*Blearily look at time on clock*
*Movement on a geological speed*
This was the scene at a most surprising hour of a Saturday morning a month ago, when I was having second thoughts about agreeing to come along to Berry’s first outing at a One Day Event. Despite having heard about Eventing for a few years, and been along to a couple of international scale events at places like Bramham and Burghley, this promised to be an interesting day out. To set the scene for the viewers at home, it goes a little something like this: You take a horse and a rider, take them both along to a formally organised Event where, along with dozens of others, they compete in the three disciplines of Dressage, Show Jumping and Cross Country. The ultimate challenge, as it were, for the skill, fitness and partnership of the horse and rider.
Thankfully it turned out to be a nice sunny day for it, without much wind so my Tilley Hat stayed put.
The logistics involved in attending something like this seemed quite involved, but aren’t much to write home amount, unless you enjoy 6am starts or spending an hour or two towing a horse trailer around the countryside, or making sure that you’ve got all the saddles and other paraphenalia ready to grab at the right time. We knew we were getting to the right place when we joined a steady stream of other horse transport heading in the same direction.
There were a series of large fields set up as parking, which was the first indication of the scale of how many people compete in these events. People were arriving every which way, deploying trailers and horses and generally setting up camp. Jokes about women drivers would have fallen on very deaf ears, the riders were mostly young and female and they generally did the driving, be it a car and trailer, brand new 3.5t campervan style apparatus or full on 10 tonne HGVs. Our arrival was more akin to the coal powered truck from ‘One of our dinosaurs is missing’ but there were a few big and shiny 40′ affairs that were much closer to the high tech transport in ‘Universal Soldier’.
It was clearly a day out for all the family, either because it was fun or because the rider wasn’t old enough to drive yet or because competing ran in the family, people seemed generally chatty, provided they weren’t late for their start time or trying to quickly change both their uniform and their horse’s tack within the same 10 minutes.
This was an Unaffiliated affair, but it still had all the elements of a proper event, from the commentators box with vintage sports car parked outside, to the butty wagon making sure everybody had a steady supply of bacon and cheap tea. Even though it’s as far from the UEFA cup final as a sunday league country final, it still had people travelling from all over the place.

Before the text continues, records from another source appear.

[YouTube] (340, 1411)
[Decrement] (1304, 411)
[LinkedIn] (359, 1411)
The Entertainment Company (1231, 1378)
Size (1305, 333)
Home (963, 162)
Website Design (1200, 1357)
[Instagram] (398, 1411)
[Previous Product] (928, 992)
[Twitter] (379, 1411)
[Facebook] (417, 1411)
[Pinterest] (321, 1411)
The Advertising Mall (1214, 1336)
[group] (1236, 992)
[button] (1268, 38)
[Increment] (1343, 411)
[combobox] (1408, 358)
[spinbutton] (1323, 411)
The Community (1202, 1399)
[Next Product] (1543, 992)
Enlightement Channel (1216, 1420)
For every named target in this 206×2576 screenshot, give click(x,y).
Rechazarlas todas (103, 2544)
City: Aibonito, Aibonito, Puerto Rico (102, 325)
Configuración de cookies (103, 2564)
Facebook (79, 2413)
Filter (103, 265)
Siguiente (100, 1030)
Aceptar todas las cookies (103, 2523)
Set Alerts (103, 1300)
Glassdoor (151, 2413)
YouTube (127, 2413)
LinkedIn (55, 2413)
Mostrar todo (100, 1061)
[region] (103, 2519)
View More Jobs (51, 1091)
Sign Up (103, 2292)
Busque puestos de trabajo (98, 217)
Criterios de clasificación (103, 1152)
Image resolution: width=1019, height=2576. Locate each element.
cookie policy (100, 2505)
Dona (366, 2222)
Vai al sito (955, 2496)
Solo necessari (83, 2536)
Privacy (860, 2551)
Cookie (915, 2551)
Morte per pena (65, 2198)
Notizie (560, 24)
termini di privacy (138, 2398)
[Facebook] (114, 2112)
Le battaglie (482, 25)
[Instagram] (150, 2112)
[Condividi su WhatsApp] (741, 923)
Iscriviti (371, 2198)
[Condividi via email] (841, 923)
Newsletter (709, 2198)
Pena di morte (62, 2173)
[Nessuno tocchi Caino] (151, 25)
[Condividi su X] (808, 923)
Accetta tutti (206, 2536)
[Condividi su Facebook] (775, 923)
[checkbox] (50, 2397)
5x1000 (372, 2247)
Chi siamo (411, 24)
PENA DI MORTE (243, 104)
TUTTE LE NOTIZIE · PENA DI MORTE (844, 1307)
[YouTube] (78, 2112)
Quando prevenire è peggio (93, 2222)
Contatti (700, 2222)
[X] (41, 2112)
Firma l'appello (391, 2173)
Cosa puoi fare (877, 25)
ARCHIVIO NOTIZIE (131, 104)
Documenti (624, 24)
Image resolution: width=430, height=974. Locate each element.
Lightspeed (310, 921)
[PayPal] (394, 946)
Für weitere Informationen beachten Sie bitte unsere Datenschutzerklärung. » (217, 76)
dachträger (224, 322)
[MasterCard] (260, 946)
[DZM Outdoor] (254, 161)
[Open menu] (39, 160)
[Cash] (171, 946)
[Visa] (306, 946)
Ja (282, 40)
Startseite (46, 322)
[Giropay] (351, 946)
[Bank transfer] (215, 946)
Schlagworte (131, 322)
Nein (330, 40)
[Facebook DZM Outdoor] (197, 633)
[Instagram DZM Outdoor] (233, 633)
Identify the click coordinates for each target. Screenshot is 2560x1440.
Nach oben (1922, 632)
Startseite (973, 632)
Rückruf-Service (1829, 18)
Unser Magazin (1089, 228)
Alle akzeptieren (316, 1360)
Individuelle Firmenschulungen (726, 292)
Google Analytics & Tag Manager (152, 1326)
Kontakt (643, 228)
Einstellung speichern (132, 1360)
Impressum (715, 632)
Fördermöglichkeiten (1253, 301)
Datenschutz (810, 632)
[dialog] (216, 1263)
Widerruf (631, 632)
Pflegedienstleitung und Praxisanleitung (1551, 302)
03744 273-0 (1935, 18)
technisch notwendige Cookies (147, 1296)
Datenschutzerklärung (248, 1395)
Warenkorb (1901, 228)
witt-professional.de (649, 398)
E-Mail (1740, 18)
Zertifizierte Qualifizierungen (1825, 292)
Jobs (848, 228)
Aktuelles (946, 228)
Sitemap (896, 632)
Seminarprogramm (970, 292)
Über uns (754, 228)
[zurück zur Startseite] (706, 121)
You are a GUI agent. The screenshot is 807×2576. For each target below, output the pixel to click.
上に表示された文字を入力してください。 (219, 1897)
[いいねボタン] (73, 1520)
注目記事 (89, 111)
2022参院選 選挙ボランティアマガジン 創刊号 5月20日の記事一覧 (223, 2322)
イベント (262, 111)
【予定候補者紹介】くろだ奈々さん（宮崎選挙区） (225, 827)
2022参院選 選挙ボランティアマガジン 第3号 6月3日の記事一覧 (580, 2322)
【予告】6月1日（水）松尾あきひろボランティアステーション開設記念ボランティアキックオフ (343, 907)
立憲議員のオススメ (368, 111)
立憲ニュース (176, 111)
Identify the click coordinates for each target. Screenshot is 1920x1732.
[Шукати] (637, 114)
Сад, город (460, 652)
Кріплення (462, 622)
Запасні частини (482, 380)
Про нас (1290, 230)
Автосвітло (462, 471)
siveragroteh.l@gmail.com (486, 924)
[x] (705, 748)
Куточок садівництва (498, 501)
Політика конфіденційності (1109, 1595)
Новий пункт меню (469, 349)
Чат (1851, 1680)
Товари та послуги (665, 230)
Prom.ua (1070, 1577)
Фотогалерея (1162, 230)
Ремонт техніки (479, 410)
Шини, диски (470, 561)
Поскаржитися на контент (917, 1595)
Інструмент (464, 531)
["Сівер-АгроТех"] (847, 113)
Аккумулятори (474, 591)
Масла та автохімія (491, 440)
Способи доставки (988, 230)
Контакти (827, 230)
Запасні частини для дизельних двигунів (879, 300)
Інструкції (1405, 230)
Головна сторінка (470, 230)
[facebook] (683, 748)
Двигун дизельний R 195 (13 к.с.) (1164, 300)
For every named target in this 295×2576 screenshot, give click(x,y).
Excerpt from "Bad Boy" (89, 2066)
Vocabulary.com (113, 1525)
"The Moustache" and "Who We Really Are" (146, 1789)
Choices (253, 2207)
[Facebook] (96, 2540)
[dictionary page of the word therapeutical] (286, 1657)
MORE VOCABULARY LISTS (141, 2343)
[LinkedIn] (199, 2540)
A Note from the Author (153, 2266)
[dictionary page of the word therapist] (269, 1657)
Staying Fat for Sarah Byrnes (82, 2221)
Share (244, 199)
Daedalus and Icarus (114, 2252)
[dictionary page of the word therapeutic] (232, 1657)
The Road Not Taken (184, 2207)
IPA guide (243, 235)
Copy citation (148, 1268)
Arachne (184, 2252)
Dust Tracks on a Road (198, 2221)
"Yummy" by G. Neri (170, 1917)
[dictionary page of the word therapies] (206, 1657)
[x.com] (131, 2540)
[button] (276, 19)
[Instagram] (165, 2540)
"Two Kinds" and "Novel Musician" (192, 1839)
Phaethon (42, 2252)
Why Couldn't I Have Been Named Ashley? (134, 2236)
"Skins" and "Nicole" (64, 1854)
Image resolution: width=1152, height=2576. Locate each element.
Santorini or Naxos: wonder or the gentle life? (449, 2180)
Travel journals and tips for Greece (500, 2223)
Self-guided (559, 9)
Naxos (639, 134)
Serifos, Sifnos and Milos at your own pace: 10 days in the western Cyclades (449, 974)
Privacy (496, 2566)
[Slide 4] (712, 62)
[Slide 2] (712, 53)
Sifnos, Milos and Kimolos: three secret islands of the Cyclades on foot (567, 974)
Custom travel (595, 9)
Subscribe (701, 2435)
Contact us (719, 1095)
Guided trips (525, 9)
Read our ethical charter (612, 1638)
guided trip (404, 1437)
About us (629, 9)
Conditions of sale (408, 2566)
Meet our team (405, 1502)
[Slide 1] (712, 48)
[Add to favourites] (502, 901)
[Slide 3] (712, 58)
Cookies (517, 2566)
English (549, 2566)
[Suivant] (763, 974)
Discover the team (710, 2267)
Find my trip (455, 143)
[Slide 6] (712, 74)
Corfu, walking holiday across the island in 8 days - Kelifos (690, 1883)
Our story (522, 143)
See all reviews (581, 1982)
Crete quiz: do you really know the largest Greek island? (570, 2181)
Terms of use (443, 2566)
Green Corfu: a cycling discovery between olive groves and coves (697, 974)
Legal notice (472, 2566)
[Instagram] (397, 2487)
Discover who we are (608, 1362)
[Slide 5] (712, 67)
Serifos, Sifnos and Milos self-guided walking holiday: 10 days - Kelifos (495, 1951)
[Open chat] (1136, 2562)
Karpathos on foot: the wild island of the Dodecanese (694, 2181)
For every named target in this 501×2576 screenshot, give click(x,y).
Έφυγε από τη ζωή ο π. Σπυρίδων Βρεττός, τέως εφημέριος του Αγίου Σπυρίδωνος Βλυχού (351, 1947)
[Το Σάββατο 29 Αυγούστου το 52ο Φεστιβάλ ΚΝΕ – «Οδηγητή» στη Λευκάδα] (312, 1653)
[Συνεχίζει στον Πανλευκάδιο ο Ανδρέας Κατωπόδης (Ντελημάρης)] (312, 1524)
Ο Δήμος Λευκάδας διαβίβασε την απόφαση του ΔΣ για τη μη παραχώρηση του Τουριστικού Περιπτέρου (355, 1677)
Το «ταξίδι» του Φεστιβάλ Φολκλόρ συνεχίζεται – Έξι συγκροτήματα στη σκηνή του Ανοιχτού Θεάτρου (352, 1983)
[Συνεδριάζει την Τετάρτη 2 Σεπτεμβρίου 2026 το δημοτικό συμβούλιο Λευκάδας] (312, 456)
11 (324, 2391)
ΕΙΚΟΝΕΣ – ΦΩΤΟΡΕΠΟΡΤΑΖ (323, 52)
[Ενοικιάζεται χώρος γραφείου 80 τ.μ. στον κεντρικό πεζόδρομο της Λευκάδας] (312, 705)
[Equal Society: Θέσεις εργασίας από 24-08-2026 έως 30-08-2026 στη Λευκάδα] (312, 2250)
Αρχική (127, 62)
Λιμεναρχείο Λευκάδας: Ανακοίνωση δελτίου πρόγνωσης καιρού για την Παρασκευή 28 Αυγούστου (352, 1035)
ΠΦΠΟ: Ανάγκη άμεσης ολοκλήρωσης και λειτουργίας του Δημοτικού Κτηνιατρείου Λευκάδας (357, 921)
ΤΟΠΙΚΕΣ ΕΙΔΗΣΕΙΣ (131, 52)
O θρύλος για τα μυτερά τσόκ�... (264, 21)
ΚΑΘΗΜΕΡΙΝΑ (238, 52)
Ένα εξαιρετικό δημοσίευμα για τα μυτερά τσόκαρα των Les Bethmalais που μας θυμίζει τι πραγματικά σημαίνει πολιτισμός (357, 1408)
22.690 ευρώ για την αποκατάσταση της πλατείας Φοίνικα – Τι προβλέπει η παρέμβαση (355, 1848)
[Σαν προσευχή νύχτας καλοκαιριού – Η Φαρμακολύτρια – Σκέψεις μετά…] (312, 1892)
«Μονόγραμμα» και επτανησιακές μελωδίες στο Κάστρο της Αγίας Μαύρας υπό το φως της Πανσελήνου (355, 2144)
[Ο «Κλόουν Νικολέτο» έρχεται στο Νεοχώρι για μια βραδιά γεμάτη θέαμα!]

I can’t quite decide whether I like the idea of Dressage or not. On one hand it’s a contrived torture test that requires the rider to memorise a series of choreographed sequences of movements that come from a book of other very similar series of movements. I would really not like to have to quantitatively judge a class of 30-odd horses all trying to do the same thing, it’s bad enough trying to keep some contrast between 6 interviews over a day. On the other hand, it’s a precise and measurable test of a horse’s deportment and a rider’s control that presumably makes for very good training.
Show jumping’s ok though, each round is over in less than a minute and is more fun to watch because there’s the measurable success of how many poles the horse knocks down on his way past as well as the course builder and the clock to beat. It’s generally in a small area and is where the spectators generally gathered, often to the annoyance of the professional photographer for the day. This was a good opportunity to test out my new camera, it doesn’t (yet) have a terribly long lens, but its rapid fire mode means you can take series of photos like this:
Finally, if you haven’t been eliminated yet, there’s the cross country course. This is similar to show jumping but the jumps are solid (so you’re landing in an undignified heap if you hit them rather than just getting four faults) and it’s over a much longer distance so your horse and rider have got to be much fitter. There’s also a wider variety of jumps to contend with, including the dreaded water. This is what everybody wants to do because it’s fun, dangerous and looks cool on TV. It’s also the expensive bit, which is why most of the obstacles are named after their sponsors. The commentator must feel like a bingo caller with things like “and there sets off Number 37, with Jane Smith riding A Rather Contrived Horse Name the Third”, “getting good clearance over Toadally Clean Log Roll at One” and “looked twice at the Harwood Organic Vegetables Hazel Brush at Six”.
When I was walking back to the parking area after Berry had finished (it made me grin when Berry’s name, number and rider was announced over the PA system, Ma Poneh!) there was a perfectly calm announcement “Be aware, loose horse at Four”. Next thing I knew there was a dozen people in yellow jackets sprinting in that direction, followed by two kids on a quad bike and then a roar of a busy V8 as the St John’s 4 wheel drive ambulance crested a rise with all four wheels off the ground. All was fine as it happens, but it was still dramatic.
We didn’t win any cups that day but it was a very promising first Event and was fun to match and to see what all the work is for. I’m still not convinced that it was worth the 9 hours of gubbins, but it’s better than a similar amount of messing about for a 60 second trip round a show jumping course.